62人が本棚に入れています
本棚に追加
「いったいなんだったんだろう」
こんな話を誰かにしたところで信じてもらえるはずもないだろうなと思いながら戸締まりをすると、まるで何事もなかったかのように眠りにつく。
翌日土曜日。
学校もお休みのため、家でだらだらと過ごしていると、ふと昨夜のことを思い出す。
バンパイアなんているはずがない。
全て夢だったんじゃないかとさえ思えてしまうが、今も首筋に残る牙の跡は、その考えを否定しする。

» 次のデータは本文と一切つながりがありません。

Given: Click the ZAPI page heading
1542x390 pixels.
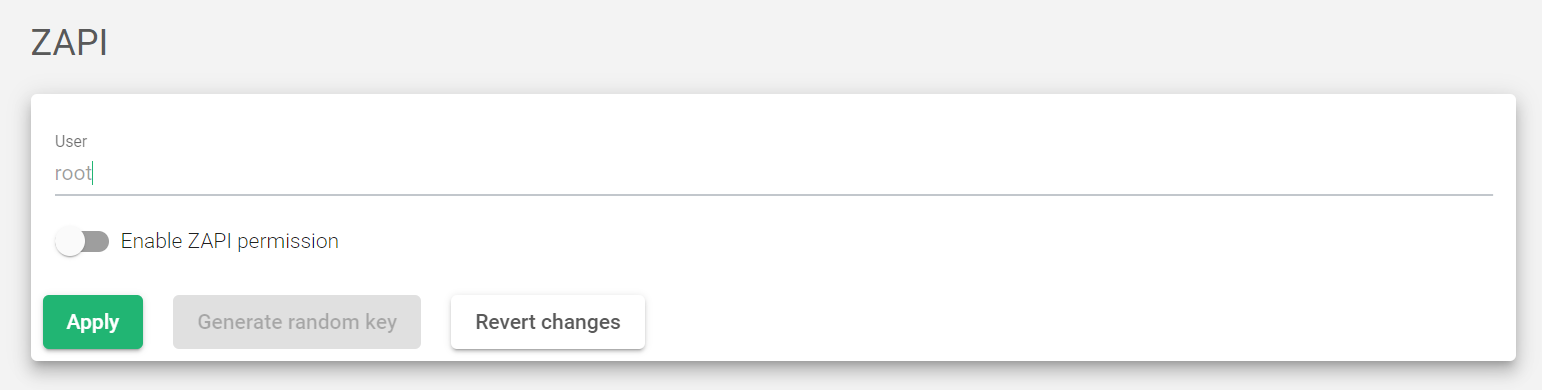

「はぁ……。よしっ! 考えるのは止め止め、折角の休みなんだしゆっくり過ごさなきゃ」
「何を考えていたんですか?」
背後から聞こえた声にバッと振り返ると、そこには昨夜の男の姿。
何でここにいるのか、そもそもどうやって入ったのか聞くと「2階の窓が空いてましたので、そこからお邪魔しました。ちなみに、昨夜もそこから」と、ムカつくくらいに柔らかな笑みが向けられる。
暑いからと窓を開けていた不用心な自分に後悔するが、まさか2階から侵入されるなんて、それもバンパイアになんて予想できるはずがない。
それよりも、今は他に気になることがある。
この男が何故ここに、私の前に現れたか。
「同族を探しに行ったんじゃないの?」
「はい、ですが何故でしょう。美味しそうな貴女の甘い香りに誘われ、ここへ来ていました。ジュルル」
「わかったから、ヨダレ垂らしながら私を見るのは止めて」
折角のお休みだというのに、こんなバンパイアに付き纏われてはゆっくりどころではない。
私は頭を横に傾けると「吸えば」と男に言う。
「いいのですか?」
「何度も来られたら迷惑なのよ。血を吸わせてあげるかわりに、もうここへは来ないでよね」
男は柔らかな笑みを浮かべると、私に近づき腰を自分へと引き寄せる。
近い距離に鼓動が高鳴り、男の唇が首筋へと近づく。
昨夜と同じ痛みがくるのだろうと、ぐっと瞼を閉じたその時「いただきます」と耳元で囁かれた。
最初のコメントを投稿しよう!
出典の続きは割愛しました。